ByteDance not only blocked the sale of TikTok to a US company but also TikTok unilaterally decided to shut down operations in the US to strongarm the US government to prevent it's sale.
If the CCP actually had no control over TikTok and at most they only held a residual non-controlling position, then how do you explain the scorched earth strategy that is only aligned with the CCP's strategy and throws all other shareholders under the bus?
More importantly, the company based in China, and the engineers working on it's recommendation system are based in China, and both are subject to the laws of China.
From a national security perspective, it's controlled by the Chinese government.
There is quite a bit of naivete regarding how the Chinese government controls Chinese companies.
It is very different from the US.
I happen to know how China works, have you got some example to present?
> It is very different from the US.
Actually, not really.
Can Facebook keep alive their "fact checking" program, now that Trump is president and not Biden, whose administration ordered it, probably more against Trump himself, than any other adversary of the USA?
Are Vanguard and BlackRock free to invest in whatever company they want?
For example: why are Vanguard and BlackRock backing Unicredit to buy Commerzbank, one of the few European banks not owned or heavily funded by American funds?

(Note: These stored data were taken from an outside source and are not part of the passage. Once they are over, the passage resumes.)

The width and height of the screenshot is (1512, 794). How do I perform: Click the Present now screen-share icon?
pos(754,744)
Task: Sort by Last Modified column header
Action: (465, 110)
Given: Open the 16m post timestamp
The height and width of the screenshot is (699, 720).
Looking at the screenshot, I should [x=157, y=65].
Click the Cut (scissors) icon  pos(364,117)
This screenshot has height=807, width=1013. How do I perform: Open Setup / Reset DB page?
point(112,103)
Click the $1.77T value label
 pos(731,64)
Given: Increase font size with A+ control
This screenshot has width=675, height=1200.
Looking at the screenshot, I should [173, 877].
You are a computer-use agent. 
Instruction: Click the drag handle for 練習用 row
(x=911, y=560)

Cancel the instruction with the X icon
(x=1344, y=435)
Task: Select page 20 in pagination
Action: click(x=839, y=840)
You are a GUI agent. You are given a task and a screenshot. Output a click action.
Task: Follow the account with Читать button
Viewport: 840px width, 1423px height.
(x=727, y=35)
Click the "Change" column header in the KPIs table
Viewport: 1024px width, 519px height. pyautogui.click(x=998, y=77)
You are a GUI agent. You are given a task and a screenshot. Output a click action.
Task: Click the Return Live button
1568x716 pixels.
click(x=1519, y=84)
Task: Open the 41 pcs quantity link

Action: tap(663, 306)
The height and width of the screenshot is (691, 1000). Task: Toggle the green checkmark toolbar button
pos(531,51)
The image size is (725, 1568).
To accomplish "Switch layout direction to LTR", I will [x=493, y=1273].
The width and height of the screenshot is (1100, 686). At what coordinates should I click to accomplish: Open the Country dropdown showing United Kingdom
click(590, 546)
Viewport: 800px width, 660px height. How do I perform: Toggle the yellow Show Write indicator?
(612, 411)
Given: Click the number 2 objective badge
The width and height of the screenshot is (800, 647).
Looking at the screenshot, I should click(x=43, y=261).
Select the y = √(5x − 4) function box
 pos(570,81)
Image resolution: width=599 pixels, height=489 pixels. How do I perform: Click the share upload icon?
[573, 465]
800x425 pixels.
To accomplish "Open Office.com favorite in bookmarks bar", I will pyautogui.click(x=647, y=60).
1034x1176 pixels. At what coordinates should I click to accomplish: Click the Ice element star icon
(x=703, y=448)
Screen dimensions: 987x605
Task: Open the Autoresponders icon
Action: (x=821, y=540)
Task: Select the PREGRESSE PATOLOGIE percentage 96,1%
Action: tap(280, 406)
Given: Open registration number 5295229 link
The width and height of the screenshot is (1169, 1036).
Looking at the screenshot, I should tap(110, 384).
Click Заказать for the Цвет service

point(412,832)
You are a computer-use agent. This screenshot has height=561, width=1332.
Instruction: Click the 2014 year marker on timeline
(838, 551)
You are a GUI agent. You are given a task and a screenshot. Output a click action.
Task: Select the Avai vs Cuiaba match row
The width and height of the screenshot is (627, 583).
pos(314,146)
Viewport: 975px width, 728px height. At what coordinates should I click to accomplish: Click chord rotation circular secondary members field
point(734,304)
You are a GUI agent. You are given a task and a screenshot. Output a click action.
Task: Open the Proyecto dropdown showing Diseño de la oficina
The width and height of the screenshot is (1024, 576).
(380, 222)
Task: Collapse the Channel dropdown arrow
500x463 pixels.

China has a faux free capitalist society. Chinese companies are the way they are because the government lets them be that way, not because they have the right to be that way.
Why should a company take the CCP to court though?
They are in business together and have grown immensely in the past 30 years.
> There is no constitutional protection held on place by a group outside the ruling party
Where is that protection in the US though?
Call them parties, a faux bi-headed system instead of an honest one-headed one, and you get the same outcome.
> China has a faux free capitalist society
They never wanted US capitalism though, so it's business as intended.
> Chinese companies are the way they are
because the people of China like them like that.
Believe me, they do not want to be like you. The opposite is true in fact.